2018 Bangladesh Premier League Final
| Comilla Victorians | Dhaka Dynamites |
| 199/3 | 182/9 |
| 20 overs | 20 overs |
- Comilla Victorians won by 17 runs
- Date: 8 February 2019
- Venue: Sher-e-Bangla National Cricket Stadium, Dhaka
- Player of the match: Tamim Iqbal (Comilla Victorians)
- Umpires: Ranmore Martinesz Alex Wharf
- Attendance: 24,000

= 2018–19 Bangladesh Premier League final =

Championship match of the 2018 Bangladesh Premier League season

The 2019 Bangladesh Premier League Final was a day/night Twenty20 cricket match played between Comilla Victorians and Dhaka Dynamites on 8 February 2019 at the Sher-e-Bangla National Cricket Stadium, Dhaka. Comilla Victorians defeated Dhaka Dynamites by 17 runs, to win the 2018–19 Bangladesh Premier League, a professional Twenty20 cricket league in Bangladesh.

==Route to final==

===League stage===

League stage progression
| Team | League matches |  |  |  |  |  |  |  |  |  |  |  |  |  |
| 1 | 2 | 3 | 4 | 5 | 6 | 7 | 8 | 9 | 10 | 11 | 12 |
| Comilla Victorians | 2 | 2 | 4 | 4 | 6 | 8 | 8 | 10 | 12 | 14 | 16 | 16 |
| Dhaka Dynamites | 2 | 4 | 6 | 8 | 8 | 10 | 10 | 10 | 10 | 10 | 10 | 12 |

| Won |  | Lost |  |

Note: The points at the end of each group match are listed.
Note: Click on the points to see the summary for the match.

===Qualifiers===
- Qualifier 1

- Qualifier 2

==Background==
The match was played at the Sher-e-Bangla National Cricket Stadium. The top two teams, Rangpur Riders and Comilla Victorians faced each other in the Qualifier 1, with Comilla progressing directly to final after winning the match. Rangpur played the Qualifier 2 and the winner of the Eliminator, Dhaka Dynamites who has defeated Chittagong Vikings. Dhaka progressed to the final after defeating Rangpur.

==Final==
Dhaka won the toss and decided to field. After dismissing Evin Lewis cheaply, Tamim Iqbal and Anamul Haque put on 89 runs in a partnership. Both Anamul and Shamshur Rahman were out in quick succession but Tamim and captain Imrul Kayes put on a 100-run partnership for the fourth wicket, with Tamim scoring his first BPL century.

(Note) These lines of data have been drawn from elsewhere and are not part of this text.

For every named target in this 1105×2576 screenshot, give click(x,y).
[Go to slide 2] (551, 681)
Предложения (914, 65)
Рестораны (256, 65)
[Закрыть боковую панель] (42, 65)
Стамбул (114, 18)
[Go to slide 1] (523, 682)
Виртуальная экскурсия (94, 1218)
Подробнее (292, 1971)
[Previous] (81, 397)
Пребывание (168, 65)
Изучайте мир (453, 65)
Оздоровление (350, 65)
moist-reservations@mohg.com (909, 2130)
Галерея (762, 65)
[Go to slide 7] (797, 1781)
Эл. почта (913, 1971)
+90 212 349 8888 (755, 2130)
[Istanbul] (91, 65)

In the chase, Dhaka lost the wicket of Sunil Narine to the second ball of the innings. Upul Tharanga and Rony Talukdar put on 102 runs for the second wicket, but after the pair were dismissed no other batters could establish effective partnerships and the team finished on 182 runs, losing the match by 17 runs. As a result, Comilla took their second BPL title.

Tamim Iqbal was chosen as Player of the Match for his match winning score of 141 not out. While Shakib Al Hasan was chosen Player of the Tournament for his all-round performance. Rilee Rossouw of Rangpur Riders was the highest run scorer in the tournament, while Shakib took the most wickets.